Sue Wards
15 April 2020, 6:10 PM
Having been tested for COVID-19 (throat, and eye-watering nostril swabs) and isolated in a hospital room, I was feeling pretty good. I was confident I didn't have the virus, and also confident the medical mishap which put me in hospital during a pandemic had stabilised.
The Dunstan Hospital staff I was in contact with were, without exception, exceptional.
Friendly, efficient, and reassuring, they apologised for having to keep their distance, only entering my room when it was necessary, and always wearing full personal protective equipment (mask, gloves, gown). Their side of the conversation was conducted from the doorway, which was firmly closed when they left (when I would hear them thoroughly washing their hands in the ante-room).
If I needed a nurse, it was best if I telephoned them from my cell phone, the staff said, and I should try to think of everything I needed so as to reduce the number of trips to my room. I didn't have to take my own blood pressure, but the staff told me this was an option.
It took just a few hours of isolation to give me a sense of the loneliness a COVID-19 patient must feel, but it was almost 24 hours before my test results came back – negative.
When the nurse came to tell me the news, there was an appreciable shift. “We can open the door now,” she announced with a smile.
With the door open, I could hear other people moving around and talking, and felt part of the hospital community. Staff could enter my room without wearing masks or other protective gear. I had social contact – and I could see people's faces again.

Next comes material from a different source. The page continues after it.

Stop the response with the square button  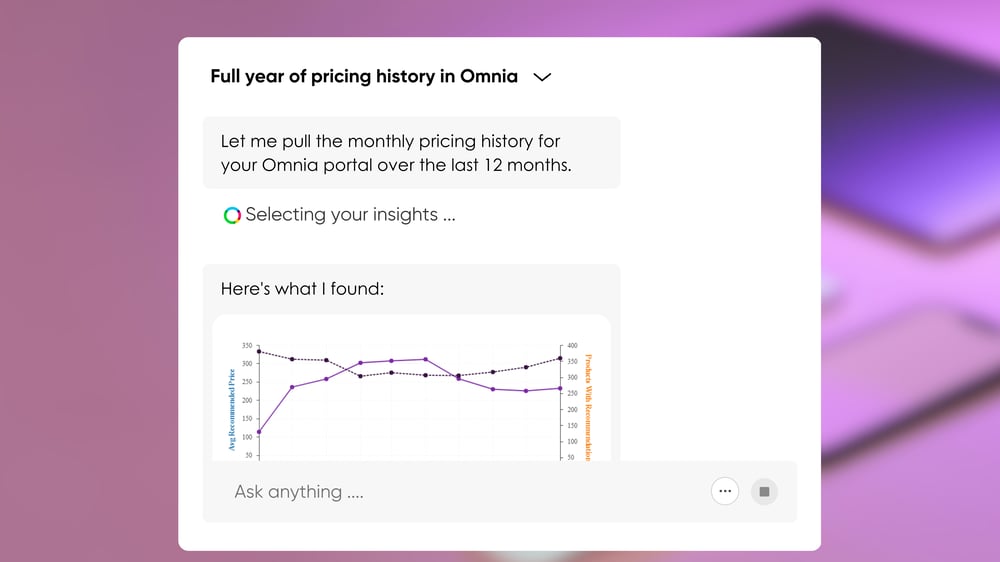[764, 491]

Some of us will be aware of that closed door more strongly than others. The 'closed door' of lockdown gives me, someone in the “at risk” category, a sense of protection.

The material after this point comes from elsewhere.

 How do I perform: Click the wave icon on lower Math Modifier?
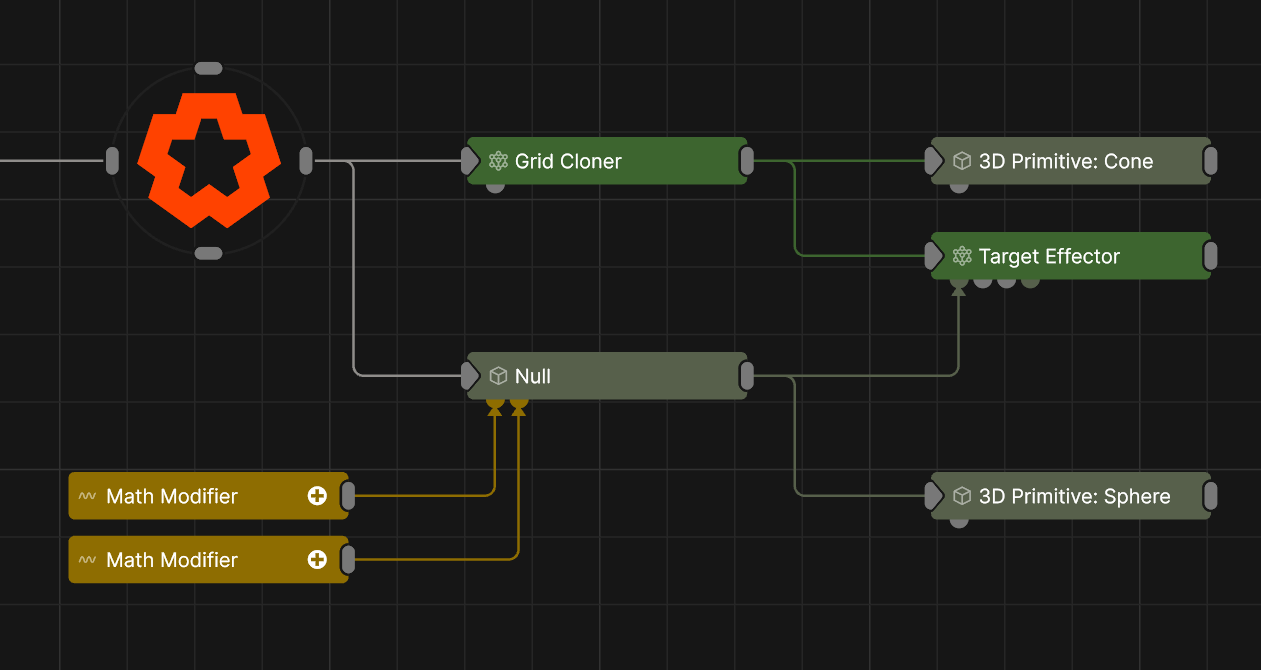87,560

But I'm interested to read the arguments of those who want the door opened now – frankly, suggesting people like me shouldn't stand in the way of economic recovery.

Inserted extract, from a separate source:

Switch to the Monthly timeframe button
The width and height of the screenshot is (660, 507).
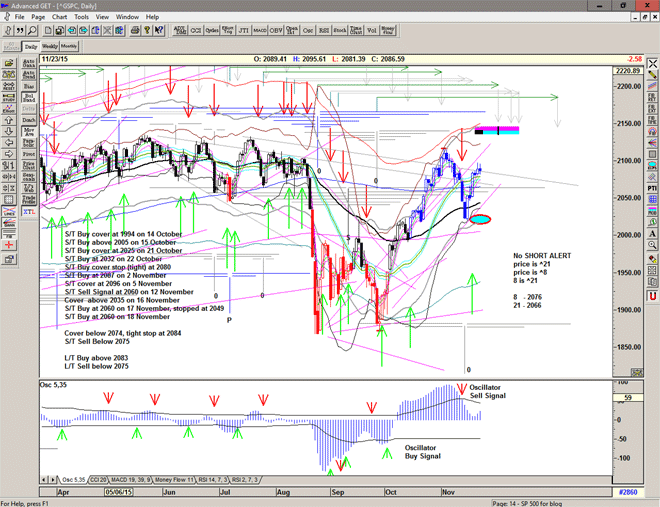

Microbiologist Dr Siouxie Wiles said in The Spinoff this week that argument reminds her of a line by Lord Farquaad from the movie Shrek: “Some of you may die, but that is a sacrifice I am willing to make”. (A friend in the health sector suggested that if COVID-19 preferentially killed white middle-class men aged between 20 and 50-years-old there may be fewer of those arguments published.)
My first job, fresh out of university, was with the Ministry of Health and I had an influential mentor with a master's degree in public health: I tend to trust public health experts. So when two esteemed public health professors conclude that, to the best of their knowledge, New Zealand is choosing the “least bad option” for the sake of the economy and public health, I believe them.
I also believe their assessment that the world we knew three weeks ago has gone for good.
The “rethink” of tourism, so significant for our local economy, will be just one aspect of a far-reaching rethink of life after COVID-19. The role of our airport, projected tourism numbers, assumptions about growth - debates which have raged during the past year or so - look very different through this new lens.
And when the door opens again I hope we will all be here to take part in our community’s planning for a new, post-pandemic world.